WHAT YOU WILL DO
Beginning with the line that contains "Open the 源文件", transcribe every line down to the end of the entries, exactly, and no other lines.

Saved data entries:
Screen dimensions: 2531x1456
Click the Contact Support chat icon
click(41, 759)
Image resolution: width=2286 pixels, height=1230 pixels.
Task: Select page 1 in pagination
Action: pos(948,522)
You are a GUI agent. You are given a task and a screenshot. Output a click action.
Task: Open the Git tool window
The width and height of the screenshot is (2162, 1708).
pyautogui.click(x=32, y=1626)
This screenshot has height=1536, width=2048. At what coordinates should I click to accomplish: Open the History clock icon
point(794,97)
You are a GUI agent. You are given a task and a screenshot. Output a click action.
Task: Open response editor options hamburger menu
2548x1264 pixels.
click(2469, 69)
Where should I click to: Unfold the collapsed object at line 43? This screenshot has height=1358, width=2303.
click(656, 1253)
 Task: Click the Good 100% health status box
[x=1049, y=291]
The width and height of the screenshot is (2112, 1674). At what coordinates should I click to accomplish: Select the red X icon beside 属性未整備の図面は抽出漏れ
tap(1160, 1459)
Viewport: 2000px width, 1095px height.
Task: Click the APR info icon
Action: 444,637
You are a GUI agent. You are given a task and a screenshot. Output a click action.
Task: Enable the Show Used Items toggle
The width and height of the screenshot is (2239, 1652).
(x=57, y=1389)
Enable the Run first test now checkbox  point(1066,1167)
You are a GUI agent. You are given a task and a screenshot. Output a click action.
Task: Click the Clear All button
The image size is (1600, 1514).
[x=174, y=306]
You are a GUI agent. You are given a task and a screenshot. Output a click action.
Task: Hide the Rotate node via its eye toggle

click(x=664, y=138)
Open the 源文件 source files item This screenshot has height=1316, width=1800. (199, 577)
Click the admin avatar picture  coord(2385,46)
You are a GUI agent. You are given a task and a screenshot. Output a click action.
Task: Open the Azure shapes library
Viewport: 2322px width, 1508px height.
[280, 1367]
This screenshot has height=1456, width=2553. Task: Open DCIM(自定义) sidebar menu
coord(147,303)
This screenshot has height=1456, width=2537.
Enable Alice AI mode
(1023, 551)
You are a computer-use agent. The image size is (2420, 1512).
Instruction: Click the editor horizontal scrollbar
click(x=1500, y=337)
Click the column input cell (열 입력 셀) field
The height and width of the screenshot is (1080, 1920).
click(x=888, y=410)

OUTPUT
Open the 源文件 source files item This screenshot has height=1316, width=1800. (199, 577)
Click the admin avatar picture  coord(2385,46)
You are a GUI agent. You are given a task and a screenshot. Output a click action.
Task: Open the Azure shapes library
Viewport: 2322px width, 1508px height.
[280, 1367]
This screenshot has height=1456, width=2553. Task: Open DCIM(自定义) sidebar menu
coord(147,303)
This screenshot has height=1456, width=2537.
Enable Alice AI mode
(1023, 551)
You are a computer-use agent. The image size is (2420, 1512).
Instruction: Click the editor horizontal scrollbar
click(x=1500, y=337)
Click the column input cell (열 입력 셀) field
The height and width of the screenshot is (1080, 1920).
click(x=888, y=410)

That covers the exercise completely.